→ Exercise aim
Retype everything from the line containing "Click the off in friday 21:00 field" down to the end of the material below, leaving out the pictures.

→ Data section
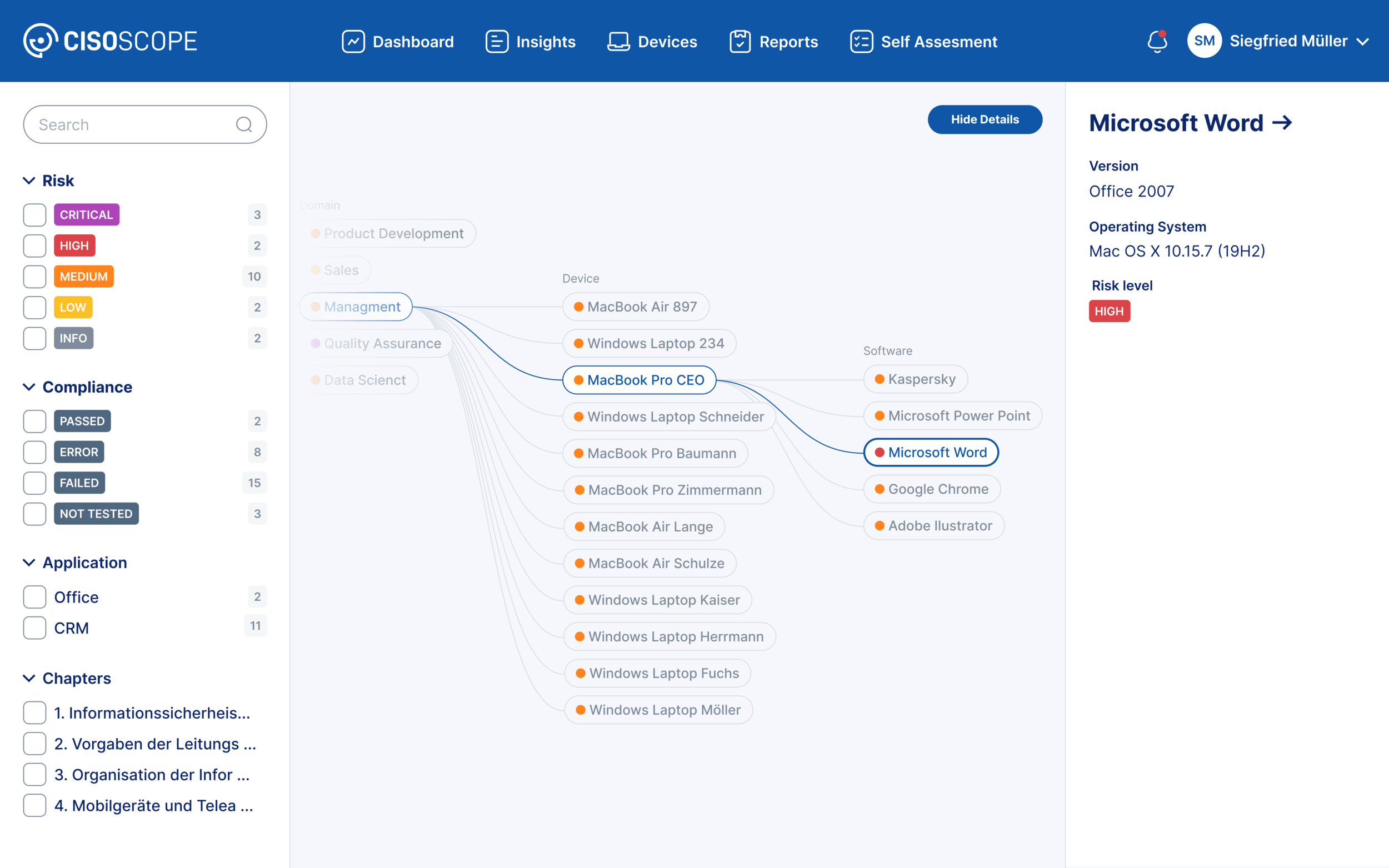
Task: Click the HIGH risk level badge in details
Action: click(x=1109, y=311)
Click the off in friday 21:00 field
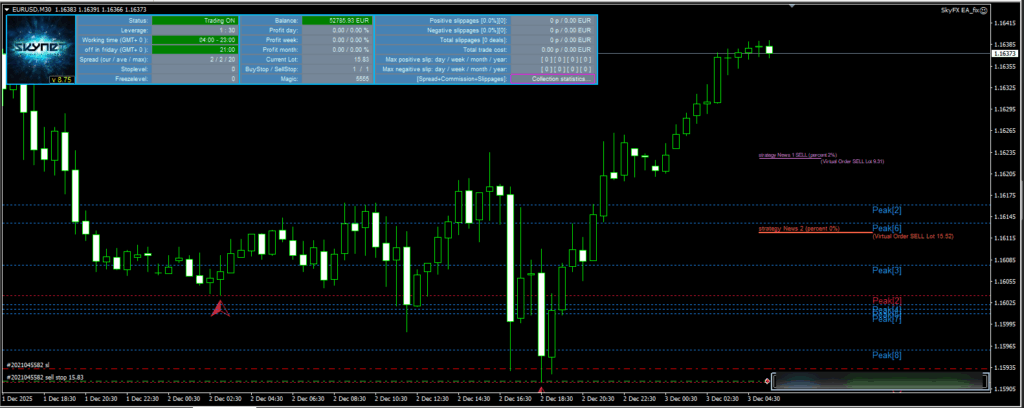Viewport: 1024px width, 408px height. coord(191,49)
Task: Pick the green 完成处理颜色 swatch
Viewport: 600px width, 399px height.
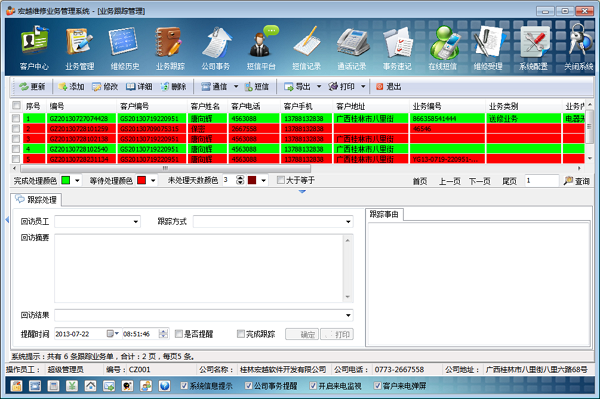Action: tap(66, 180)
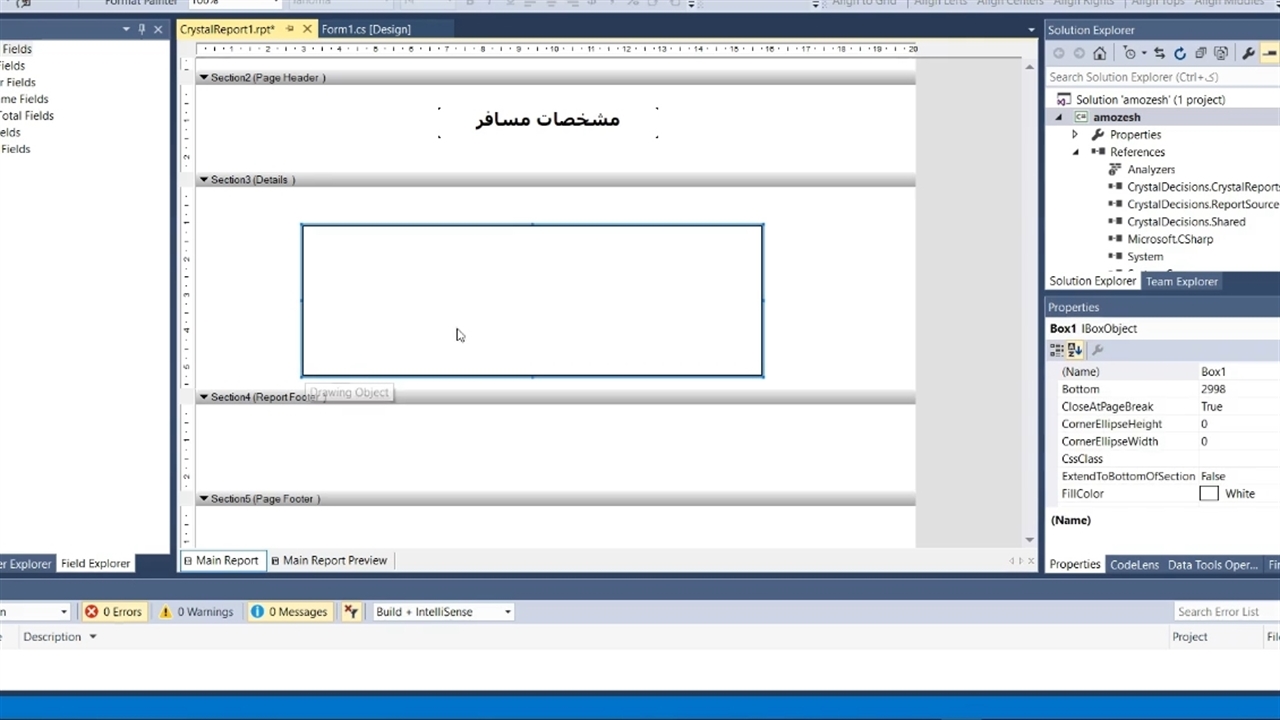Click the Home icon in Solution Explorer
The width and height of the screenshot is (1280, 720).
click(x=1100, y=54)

→ The reply
Click the off in friday 21:00 field
Viewport: 1024px width, 408px height. coord(191,49)
Task: Pick the green 完成处理颜色 swatch
Viewport: 600px width, 399px height.
Action: tap(66, 180)
Click the Home icon in Solution Explorer
The width and height of the screenshot is (1280, 720).
click(x=1100, y=54)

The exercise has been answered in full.